*** Begin section ***

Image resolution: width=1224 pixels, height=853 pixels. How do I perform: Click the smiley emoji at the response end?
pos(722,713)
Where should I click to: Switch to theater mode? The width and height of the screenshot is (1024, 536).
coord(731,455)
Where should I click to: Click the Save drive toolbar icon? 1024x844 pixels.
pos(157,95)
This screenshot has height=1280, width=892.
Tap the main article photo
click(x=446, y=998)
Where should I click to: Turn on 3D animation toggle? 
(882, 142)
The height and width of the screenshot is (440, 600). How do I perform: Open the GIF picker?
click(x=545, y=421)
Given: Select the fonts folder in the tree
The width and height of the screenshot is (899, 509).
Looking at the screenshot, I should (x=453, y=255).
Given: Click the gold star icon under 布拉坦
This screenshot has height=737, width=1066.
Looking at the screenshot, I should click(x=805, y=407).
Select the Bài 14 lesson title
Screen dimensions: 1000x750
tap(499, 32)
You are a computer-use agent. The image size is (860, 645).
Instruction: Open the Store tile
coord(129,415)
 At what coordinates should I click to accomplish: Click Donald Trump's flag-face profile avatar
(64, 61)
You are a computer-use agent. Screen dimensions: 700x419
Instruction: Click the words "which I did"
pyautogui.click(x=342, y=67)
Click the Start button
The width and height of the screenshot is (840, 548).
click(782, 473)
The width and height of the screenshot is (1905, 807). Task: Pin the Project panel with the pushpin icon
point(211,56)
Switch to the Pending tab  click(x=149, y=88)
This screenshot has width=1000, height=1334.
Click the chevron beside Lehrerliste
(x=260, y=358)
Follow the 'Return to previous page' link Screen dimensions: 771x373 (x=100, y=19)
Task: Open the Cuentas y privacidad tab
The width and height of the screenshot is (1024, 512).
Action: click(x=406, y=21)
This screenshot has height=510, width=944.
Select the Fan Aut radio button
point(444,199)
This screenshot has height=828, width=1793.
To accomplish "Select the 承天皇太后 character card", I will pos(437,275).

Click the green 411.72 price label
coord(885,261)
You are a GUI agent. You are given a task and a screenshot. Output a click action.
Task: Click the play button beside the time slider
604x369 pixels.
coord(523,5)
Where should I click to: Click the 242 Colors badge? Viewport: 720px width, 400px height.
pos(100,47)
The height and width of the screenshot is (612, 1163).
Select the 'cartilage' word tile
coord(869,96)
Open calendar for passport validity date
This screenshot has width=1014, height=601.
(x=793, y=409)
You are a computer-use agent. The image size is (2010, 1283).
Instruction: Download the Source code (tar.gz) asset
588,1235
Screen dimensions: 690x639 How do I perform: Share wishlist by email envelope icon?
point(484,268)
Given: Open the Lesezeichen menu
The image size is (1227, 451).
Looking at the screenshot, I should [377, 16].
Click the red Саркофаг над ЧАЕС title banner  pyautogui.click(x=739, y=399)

*** End section ***

All lines above from the one holding "Tap the main article photo" to the one holding "Given: Select the fonts folder in the tree", inclusive, are to be copied exactly; no other line is wanted.

Tap the main article photo
click(x=446, y=998)
Where should I click to: Turn on 3D animation toggle? 
(882, 142)
The height and width of the screenshot is (440, 600). How do I perform: Open the GIF picker?
click(x=545, y=421)
Given: Select the fonts folder in the tree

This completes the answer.